Wednesday, December 23, 2009

Holiday Season Away from Home?

Now is the moment of magic, when the whole, round earth turns again toward the sun, and here's a blessing: the days will be longer and brighter now, even before the winter settles in to chill us. Now is the moment of magic, when people beaten down and broken, with nothing left but misery and candles and their own clear voices, kindle tiny lights and whisper secret music, and here's a blessing: the dark universe is suddenly illuminated by the lights of the menorah, suddenly ablaze with the lights of the kinara, and the whole world is glad and loud with winter singing. Now is the moment of magic, when an eastern star beckons the ignorant toward an unknown goal, and here's a blessing: they find nothing in the end but an ordinary baby, born at midnight, born in poverty, and the baby's cry, like bells ringing, makes people wonder as they wander through their lives, what human love might really look like, sound like, feel like. Now is the moment of magic, and here's a blessing: we already possess all the gifts we need; we've already received our presents: ears to hear music, eyes to behold lights, hands to build true peace on earth and to hold each other tight in love. ~Victoria Safford
In a previous blog, I wrote a little bit about spending the holiday season away from my friends and family that I am used to and yet I've realized that I do have a new family to spend the holidays with here.

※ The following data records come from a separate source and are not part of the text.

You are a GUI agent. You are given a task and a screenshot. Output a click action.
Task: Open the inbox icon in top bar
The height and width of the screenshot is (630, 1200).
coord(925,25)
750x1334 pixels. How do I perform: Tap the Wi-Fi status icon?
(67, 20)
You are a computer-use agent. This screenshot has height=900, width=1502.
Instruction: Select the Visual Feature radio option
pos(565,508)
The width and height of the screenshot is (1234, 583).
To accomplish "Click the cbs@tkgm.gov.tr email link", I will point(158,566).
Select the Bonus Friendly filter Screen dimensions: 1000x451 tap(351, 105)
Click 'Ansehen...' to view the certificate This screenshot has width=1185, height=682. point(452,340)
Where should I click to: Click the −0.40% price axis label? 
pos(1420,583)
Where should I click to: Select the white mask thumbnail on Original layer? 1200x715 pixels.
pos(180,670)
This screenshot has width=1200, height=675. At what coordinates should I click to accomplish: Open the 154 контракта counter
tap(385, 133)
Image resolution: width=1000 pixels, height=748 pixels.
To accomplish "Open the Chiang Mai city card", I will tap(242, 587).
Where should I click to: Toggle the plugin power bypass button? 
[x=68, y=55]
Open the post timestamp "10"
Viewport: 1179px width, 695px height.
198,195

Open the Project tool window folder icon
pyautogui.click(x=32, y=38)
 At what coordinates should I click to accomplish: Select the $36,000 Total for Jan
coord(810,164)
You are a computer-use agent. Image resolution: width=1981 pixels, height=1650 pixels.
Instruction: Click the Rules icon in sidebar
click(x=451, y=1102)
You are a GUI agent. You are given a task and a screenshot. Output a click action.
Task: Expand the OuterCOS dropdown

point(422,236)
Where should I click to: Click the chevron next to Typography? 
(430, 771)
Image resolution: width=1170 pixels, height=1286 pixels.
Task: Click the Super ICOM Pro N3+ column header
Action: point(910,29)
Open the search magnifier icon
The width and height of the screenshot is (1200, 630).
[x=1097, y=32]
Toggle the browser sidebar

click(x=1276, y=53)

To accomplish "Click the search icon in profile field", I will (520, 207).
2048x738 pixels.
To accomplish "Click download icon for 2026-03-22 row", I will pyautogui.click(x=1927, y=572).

Reflecting back on the month of Ramadan when I was still relatively new to this community and I was not sure of what I would be doing through the Holiday.

Season I briefly began to consider what this December would have in store for me. I was wondering if I would travel to celebrate Christmas with my home-stay family from training in Loitokitok. Or perhaps I would invite a small group of PCVs and other friends to visit me in Garissa to celebrate Christmas and maybe even ring in the New Year's in together celebrating with some camel milk chai.
However, as time has passed and as I've now come to realize, I do not need to have other Americans present for me to be able to celebrate a happy and festive holiday season as I have been used to in the past.

Since the time of Ramadan, I have spent a lot of time with the members of my community. After spending so much time with them, learning their customs [such as eating food without the use of utensils], learning the language [I'm alright in Kiswahili and I've began learning Somali), and dressing and acting the way they do (you've seen pictures of me in a Kikoi, right?)

So this year and next year I will celebrate the Holiday season with my new community without the familiarity of the Christmas music playing all around and the Holiday decorations around the shopping centers and houses with their unique decorations demonstrating the Spirit of the Holidays.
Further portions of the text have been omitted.